To assess the present and future prospects for the use of co-developed companion diagnostics in drug use and development, speakers representing groups involved with test development as well as speakers representing pharmaceutical manufacturing were invited to share their perspectives. A theme that emerged was the importance of obtaining analytical validity, clinical validity, and clinical utility evidence for tests, regardless of how the tests are specifically developed, distributed, or conducted.
A number of important shortcomings currently affect clinicians’ use of IVDs. One important issue is that IVDs vary in performance and have many sources of potential error, said Walter Koch, vice president of global research at Roche Molecular Systems. No fewer than a dozen different methods are currently used for mutation detection, he said. Furthermore, tumors are heterogeneous, which raises the possibility that variability in tissue sampling may lead to results based on just a few cells that may not accurately reflect the cellular makeup of the tumor. In addition, reagents used in tests can be variable because of considerable lot-to-lot variation, and in manual analyses data interpretations may vary. Koch noted that two studies performed in Europe support the notion that procedural steps are not well controlled in some laboratories. In fact, for KRAS testing, only 70 percent of the laboratories accurately reported all of the mutations (Beau-Faller et al., 2011; Bellon et al., 2011; Dequeker et al., 2011).

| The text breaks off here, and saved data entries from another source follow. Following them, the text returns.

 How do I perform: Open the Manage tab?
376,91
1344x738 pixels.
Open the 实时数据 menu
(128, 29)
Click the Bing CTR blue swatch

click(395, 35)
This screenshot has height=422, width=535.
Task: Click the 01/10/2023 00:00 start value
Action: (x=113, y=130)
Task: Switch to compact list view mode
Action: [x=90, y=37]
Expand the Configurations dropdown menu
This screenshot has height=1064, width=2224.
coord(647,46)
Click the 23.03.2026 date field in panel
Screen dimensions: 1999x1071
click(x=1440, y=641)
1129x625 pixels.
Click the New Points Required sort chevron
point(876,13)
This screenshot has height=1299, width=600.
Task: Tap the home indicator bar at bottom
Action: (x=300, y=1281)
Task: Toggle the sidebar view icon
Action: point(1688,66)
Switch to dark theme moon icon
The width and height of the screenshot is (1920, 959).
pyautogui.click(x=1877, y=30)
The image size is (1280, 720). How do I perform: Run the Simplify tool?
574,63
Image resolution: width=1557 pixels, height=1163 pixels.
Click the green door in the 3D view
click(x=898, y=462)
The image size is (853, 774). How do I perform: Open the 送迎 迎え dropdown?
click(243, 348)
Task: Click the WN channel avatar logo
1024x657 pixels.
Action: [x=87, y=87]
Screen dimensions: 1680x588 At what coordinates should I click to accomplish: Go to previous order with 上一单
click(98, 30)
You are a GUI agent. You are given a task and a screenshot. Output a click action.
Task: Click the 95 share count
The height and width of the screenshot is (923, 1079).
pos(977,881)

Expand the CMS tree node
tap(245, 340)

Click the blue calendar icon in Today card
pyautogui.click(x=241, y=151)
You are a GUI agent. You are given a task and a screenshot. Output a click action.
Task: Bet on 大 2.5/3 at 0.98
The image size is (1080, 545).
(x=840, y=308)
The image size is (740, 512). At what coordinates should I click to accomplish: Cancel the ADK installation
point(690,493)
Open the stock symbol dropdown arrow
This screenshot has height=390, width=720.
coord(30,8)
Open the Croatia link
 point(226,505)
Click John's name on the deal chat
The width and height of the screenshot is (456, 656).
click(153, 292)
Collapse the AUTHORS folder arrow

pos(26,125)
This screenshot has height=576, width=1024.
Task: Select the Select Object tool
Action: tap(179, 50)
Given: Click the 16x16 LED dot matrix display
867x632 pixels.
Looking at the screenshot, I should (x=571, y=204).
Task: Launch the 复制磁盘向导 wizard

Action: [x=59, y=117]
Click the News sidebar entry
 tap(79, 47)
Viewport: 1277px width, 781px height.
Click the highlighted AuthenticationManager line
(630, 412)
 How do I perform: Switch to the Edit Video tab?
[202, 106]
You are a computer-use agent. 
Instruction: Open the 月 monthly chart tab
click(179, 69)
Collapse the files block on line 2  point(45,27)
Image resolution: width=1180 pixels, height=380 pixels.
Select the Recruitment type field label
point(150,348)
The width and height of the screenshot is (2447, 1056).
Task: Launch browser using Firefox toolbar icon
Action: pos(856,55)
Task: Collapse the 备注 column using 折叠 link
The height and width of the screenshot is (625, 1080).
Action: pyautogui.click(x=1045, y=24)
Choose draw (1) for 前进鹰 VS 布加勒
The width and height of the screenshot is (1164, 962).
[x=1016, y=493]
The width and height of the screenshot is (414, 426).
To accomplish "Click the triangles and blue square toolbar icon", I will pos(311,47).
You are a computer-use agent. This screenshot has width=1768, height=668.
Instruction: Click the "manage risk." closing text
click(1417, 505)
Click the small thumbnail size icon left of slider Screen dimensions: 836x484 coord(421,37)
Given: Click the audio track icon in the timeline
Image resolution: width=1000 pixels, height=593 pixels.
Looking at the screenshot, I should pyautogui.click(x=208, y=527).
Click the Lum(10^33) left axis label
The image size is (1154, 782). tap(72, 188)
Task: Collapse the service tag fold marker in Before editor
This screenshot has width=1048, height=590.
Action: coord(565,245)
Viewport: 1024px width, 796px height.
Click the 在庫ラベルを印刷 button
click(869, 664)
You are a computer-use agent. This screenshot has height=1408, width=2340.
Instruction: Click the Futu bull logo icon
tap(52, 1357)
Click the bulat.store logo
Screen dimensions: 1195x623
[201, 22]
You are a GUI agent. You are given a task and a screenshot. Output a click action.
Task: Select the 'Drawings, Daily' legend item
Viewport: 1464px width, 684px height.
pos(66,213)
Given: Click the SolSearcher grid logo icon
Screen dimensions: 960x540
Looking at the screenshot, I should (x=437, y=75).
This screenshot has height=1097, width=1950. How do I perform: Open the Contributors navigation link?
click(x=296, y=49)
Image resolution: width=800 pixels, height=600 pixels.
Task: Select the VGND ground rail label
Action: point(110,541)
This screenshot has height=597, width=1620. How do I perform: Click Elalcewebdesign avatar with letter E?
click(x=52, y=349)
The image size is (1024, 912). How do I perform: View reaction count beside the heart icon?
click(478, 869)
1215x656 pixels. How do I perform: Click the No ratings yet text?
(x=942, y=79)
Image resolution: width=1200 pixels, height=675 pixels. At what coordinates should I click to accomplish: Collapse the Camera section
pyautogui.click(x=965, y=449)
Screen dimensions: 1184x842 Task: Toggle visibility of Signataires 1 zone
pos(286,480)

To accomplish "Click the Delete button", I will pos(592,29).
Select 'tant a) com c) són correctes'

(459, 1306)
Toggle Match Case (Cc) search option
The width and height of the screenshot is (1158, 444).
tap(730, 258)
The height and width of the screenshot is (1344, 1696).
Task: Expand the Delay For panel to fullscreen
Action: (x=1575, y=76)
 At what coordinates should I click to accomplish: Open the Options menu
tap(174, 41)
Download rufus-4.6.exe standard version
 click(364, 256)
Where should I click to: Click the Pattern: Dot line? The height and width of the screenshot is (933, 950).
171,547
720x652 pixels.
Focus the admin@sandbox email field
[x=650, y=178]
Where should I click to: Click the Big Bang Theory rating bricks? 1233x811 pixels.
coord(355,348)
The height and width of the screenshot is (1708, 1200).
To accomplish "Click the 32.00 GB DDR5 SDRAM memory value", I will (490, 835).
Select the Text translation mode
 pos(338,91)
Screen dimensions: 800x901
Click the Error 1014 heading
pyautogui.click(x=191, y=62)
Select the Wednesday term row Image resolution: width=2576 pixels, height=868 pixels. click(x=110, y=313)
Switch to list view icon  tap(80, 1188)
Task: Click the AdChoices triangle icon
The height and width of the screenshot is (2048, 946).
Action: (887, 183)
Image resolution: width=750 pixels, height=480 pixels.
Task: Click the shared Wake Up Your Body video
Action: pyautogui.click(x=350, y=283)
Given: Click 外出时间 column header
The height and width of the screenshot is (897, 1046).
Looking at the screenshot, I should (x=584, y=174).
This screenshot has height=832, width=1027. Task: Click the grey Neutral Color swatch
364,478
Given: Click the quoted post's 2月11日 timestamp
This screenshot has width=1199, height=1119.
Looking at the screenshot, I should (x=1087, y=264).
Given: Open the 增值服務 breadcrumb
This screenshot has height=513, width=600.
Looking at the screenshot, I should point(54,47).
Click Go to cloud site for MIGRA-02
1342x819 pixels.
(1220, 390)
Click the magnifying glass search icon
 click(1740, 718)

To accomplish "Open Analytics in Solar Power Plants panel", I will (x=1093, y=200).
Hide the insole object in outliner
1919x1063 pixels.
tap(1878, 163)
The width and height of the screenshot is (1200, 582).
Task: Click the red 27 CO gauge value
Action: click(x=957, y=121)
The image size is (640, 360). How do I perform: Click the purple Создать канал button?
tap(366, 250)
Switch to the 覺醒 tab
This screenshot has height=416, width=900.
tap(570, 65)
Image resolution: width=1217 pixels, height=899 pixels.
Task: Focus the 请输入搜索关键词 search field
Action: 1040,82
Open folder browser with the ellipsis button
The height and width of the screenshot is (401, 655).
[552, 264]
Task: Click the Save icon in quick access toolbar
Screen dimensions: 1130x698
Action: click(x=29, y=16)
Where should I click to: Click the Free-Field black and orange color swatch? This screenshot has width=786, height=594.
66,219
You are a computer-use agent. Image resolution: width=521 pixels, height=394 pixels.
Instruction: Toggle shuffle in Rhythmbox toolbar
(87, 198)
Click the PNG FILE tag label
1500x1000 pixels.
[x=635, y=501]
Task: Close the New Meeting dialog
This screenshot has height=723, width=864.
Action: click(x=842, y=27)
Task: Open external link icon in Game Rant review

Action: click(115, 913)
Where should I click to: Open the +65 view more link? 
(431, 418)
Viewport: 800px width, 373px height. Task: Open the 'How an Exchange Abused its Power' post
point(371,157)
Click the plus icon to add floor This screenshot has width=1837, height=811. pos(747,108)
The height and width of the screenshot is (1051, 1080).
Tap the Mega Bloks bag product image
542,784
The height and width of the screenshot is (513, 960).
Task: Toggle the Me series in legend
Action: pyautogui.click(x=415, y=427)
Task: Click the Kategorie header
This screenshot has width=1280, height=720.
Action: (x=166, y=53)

In addition to the KRAS example above, Koch cited an example from Roche’s clinical trials for Zelboraf, where the cobas® 4800 BRAF V600 Mutation Test was used to identify patients with melanoma tumors harboring the V600E BRAF mutation (Cheng et al., 2012). While Koch noted that FDA recognizes Sanger sequencing as the “gold standard” for variant detection in the absence of an FDA-approved test, he pointed out that it may be poorly suited for cancer tissue mutation analysis because of known poor sensitivity for samples containing less than 25 percent mutant alleles, which is frequently the case in cancer (Anderson et al., 2012; Halait et al., 2012). Other potential consequences of relying on Sanger sequencing include invalid results (no results), false negatives (incorrectly identified as wild-type), and false positives (incorrectly identified as BRAF V600E) that may occur more often, as reported by Anderson et al. (2012). The downstream clinical implications of these errors could include inappropriate denial or delayed access to Zelboraf or patients inappropriately receiving the drug, which may lead to preventable toxicity in addition to poor efficacy. “Today, a lot of laboratories are using [Sanger] technology to do these kinds of mutation analyses,” Koch said. “They are perhaps inappropriate for this use.”